* REQUIRED ACTION: Beginning at the line that contains "This screenshot has width=668, height=365." and finishing at the line that contains "This screenshot has width=421, height=376.", output the data below exactly. Include both end lines and no pictures.

START DATASET EXTRACT

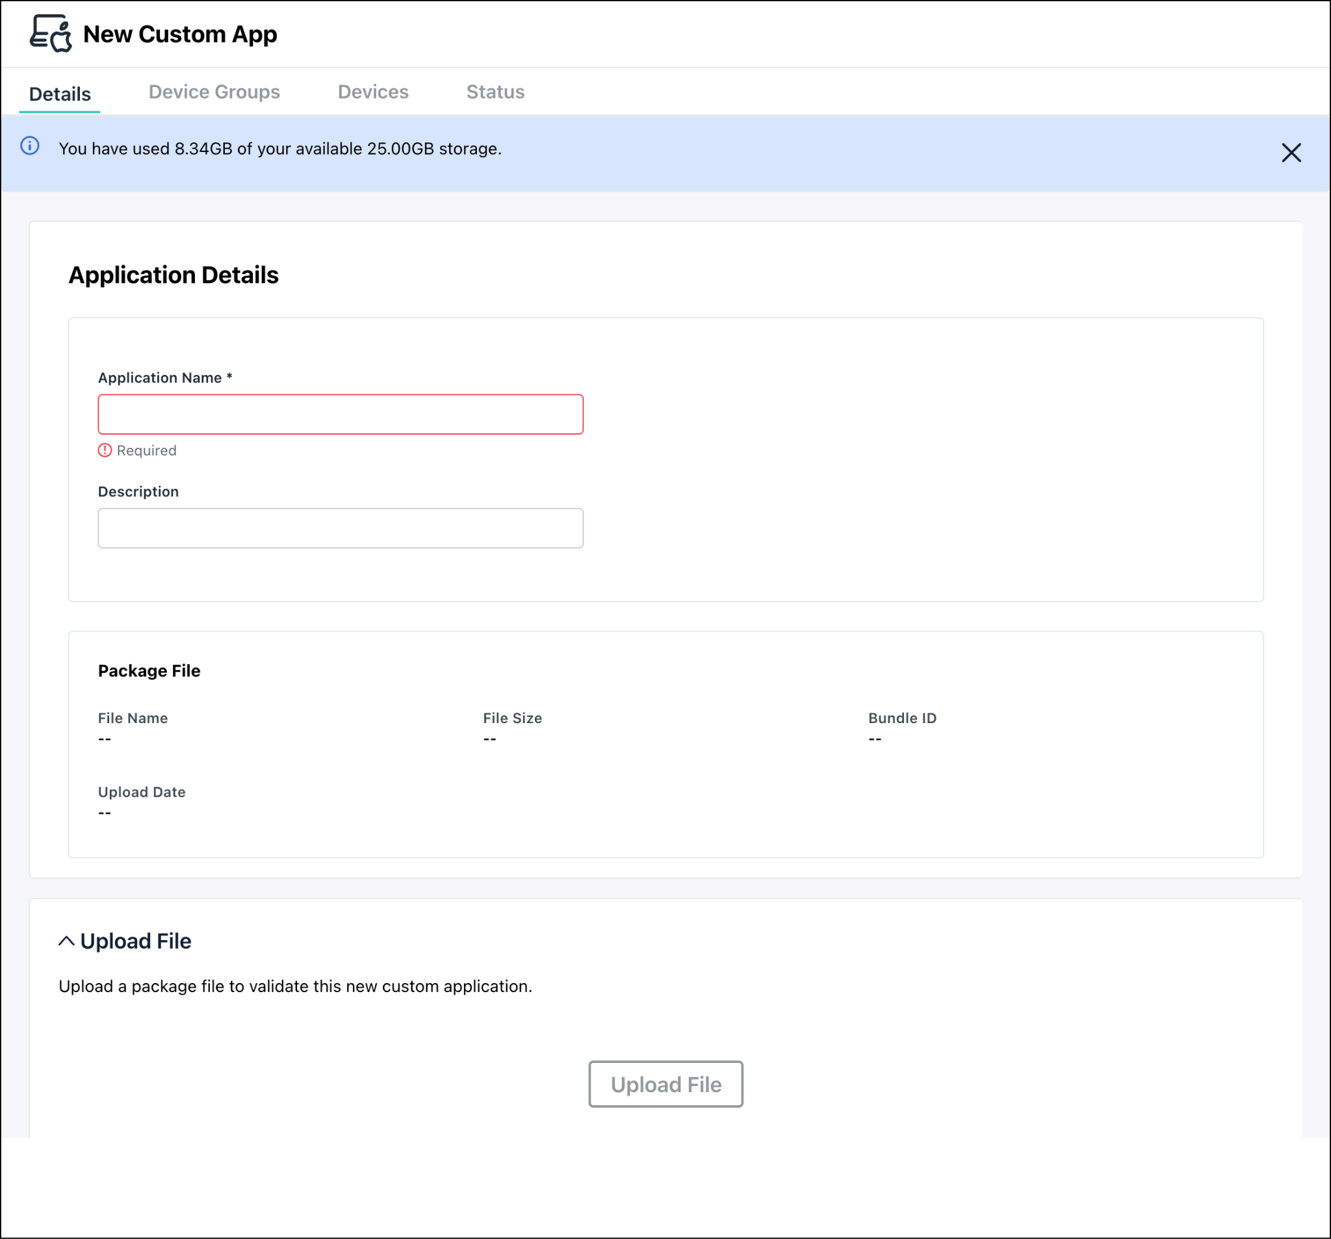The width and height of the screenshot is (1331, 1239).
Task: Click the Upload File section heading
Action: (136, 941)
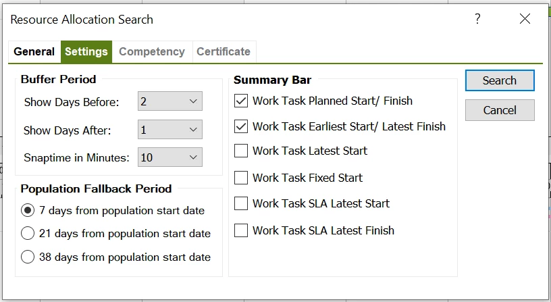Image resolution: width=551 pixels, height=302 pixels.
Task: Pick 38 days from population start date
Action: tap(28, 257)
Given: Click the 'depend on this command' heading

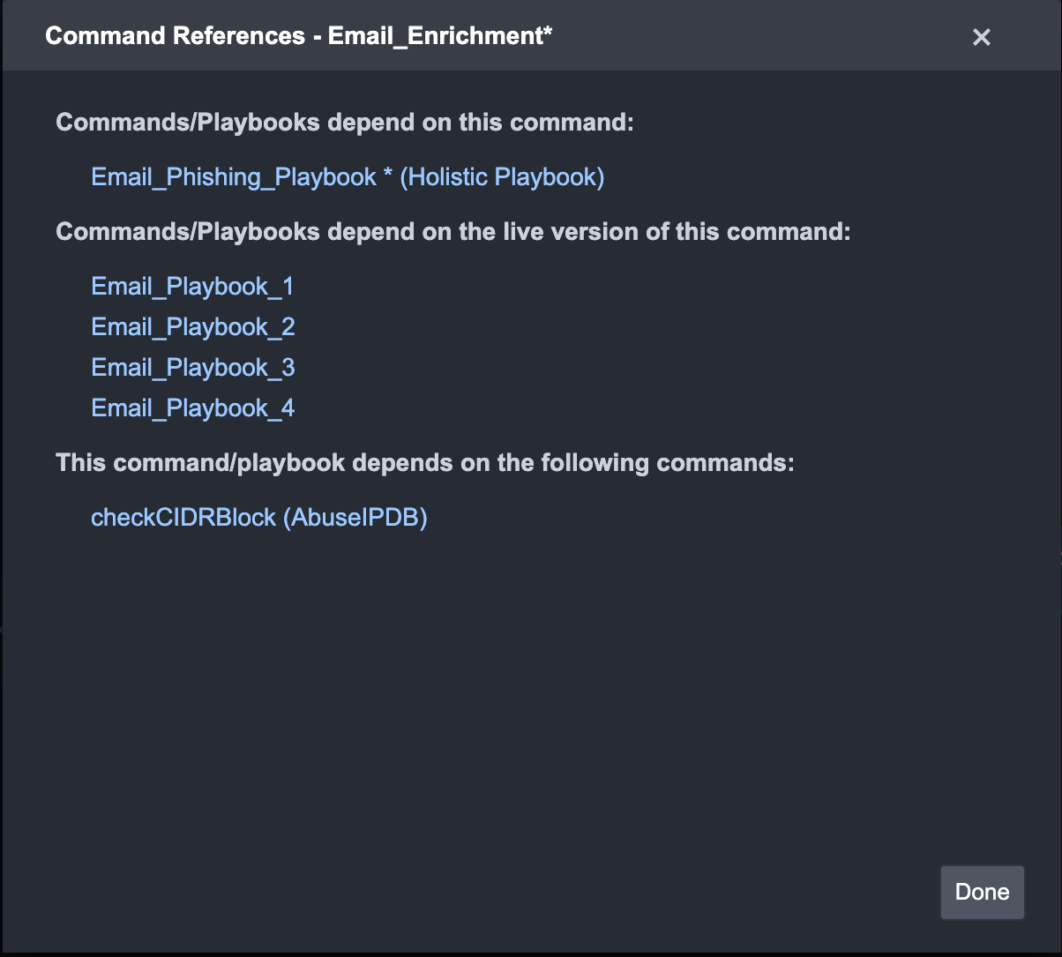Looking at the screenshot, I should pos(344,122).
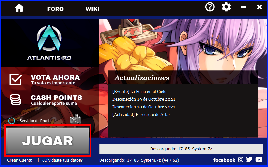Start the game with JUGAR

(x=48, y=141)
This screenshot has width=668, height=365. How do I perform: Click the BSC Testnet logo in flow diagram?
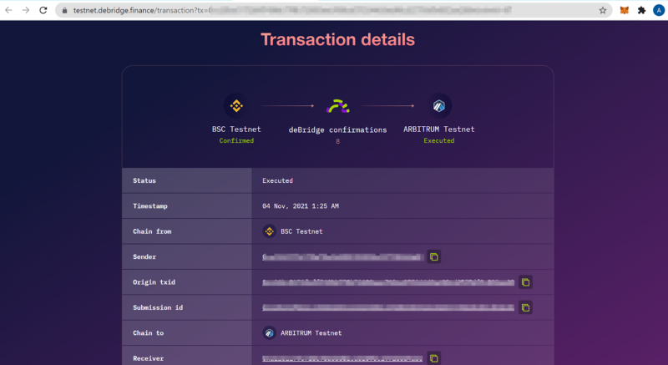pyautogui.click(x=236, y=106)
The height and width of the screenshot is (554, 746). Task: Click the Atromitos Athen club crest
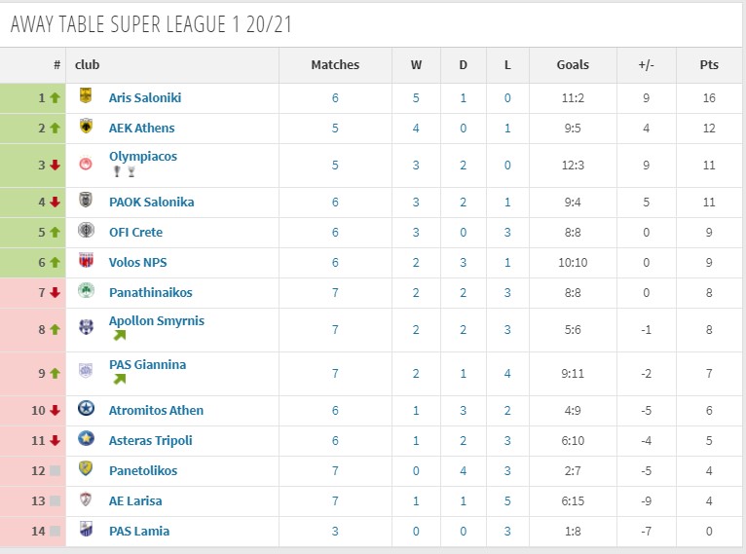click(x=86, y=409)
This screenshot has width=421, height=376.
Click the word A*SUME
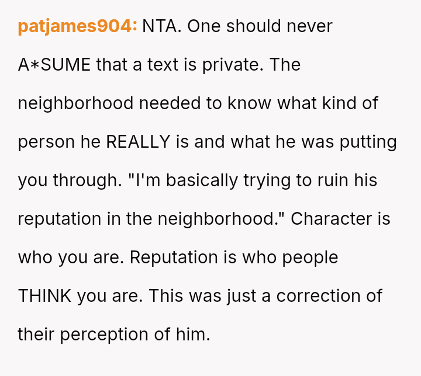[54, 65]
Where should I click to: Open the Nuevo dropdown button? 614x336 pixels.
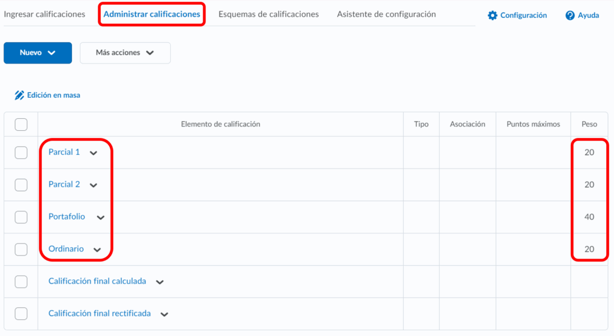[38, 53]
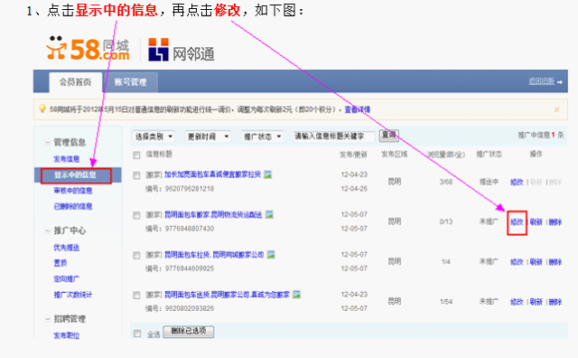
Task: Click the 58同城 logo
Action: click(88, 48)
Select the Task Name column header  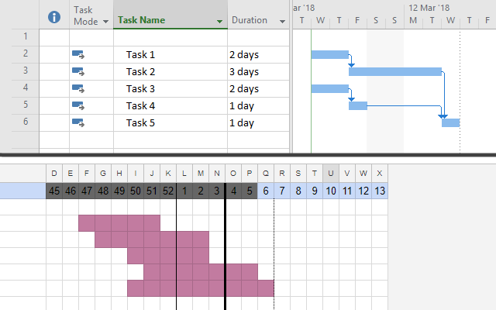[164, 20]
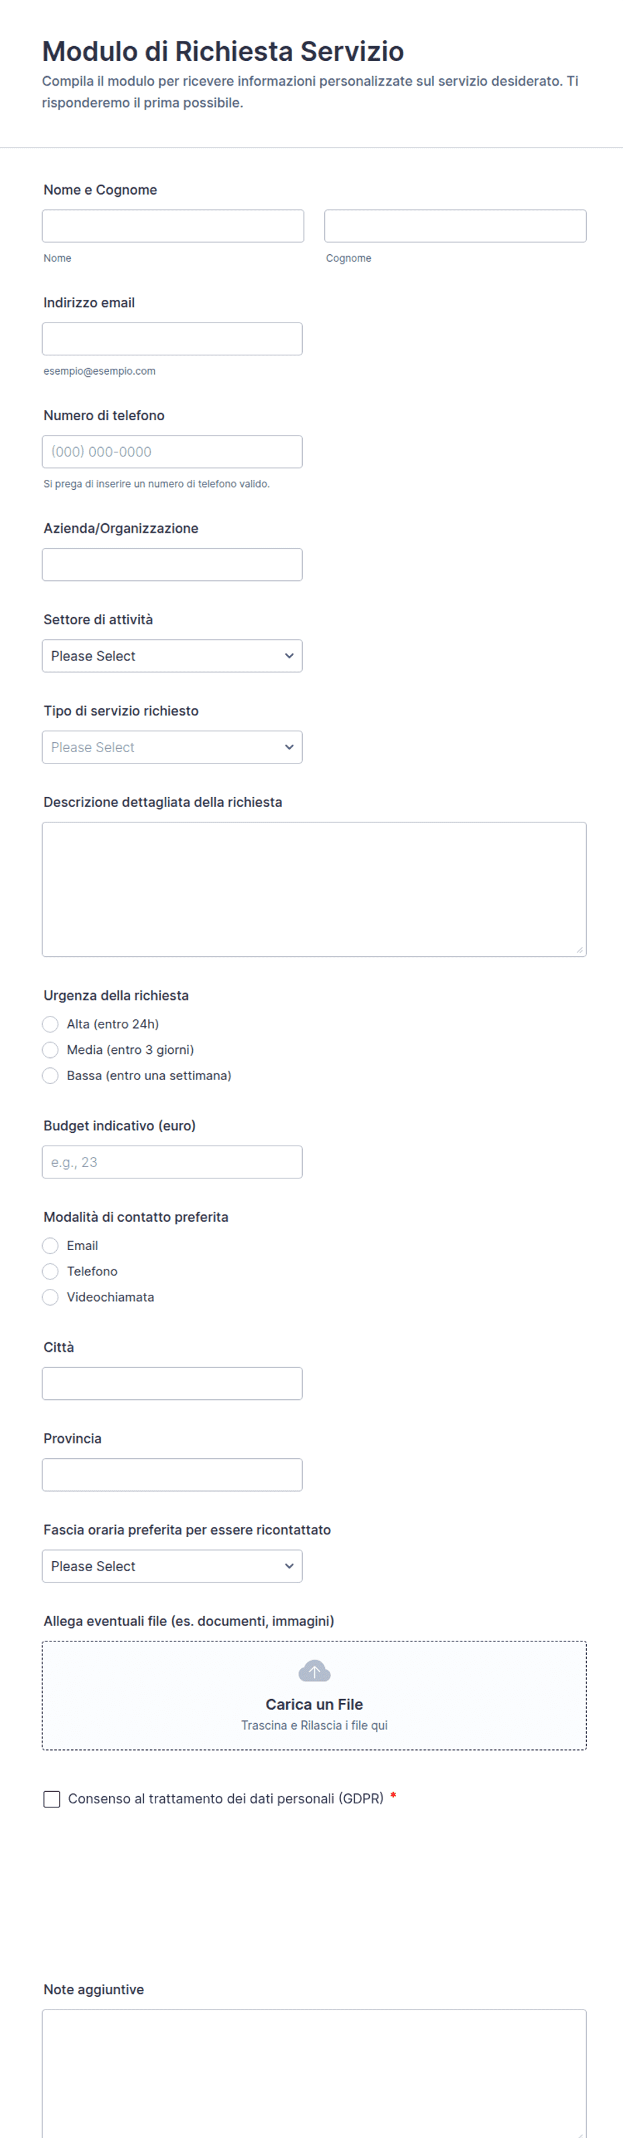This screenshot has height=2138, width=623.
Task: Choose Media (entro 3 giorni) radio button
Action: [x=50, y=1050]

END DATASET EXTRACT

* EXERCISE SOLUTION:
This screenshot has width=668, height=365. How do I perform: Click the BSC Testnet logo in flow diagram?
pyautogui.click(x=236, y=106)
The height and width of the screenshot is (554, 746). Task: Click the Atromitos Athen club crest
click(x=86, y=409)
This screenshot has width=421, height=376.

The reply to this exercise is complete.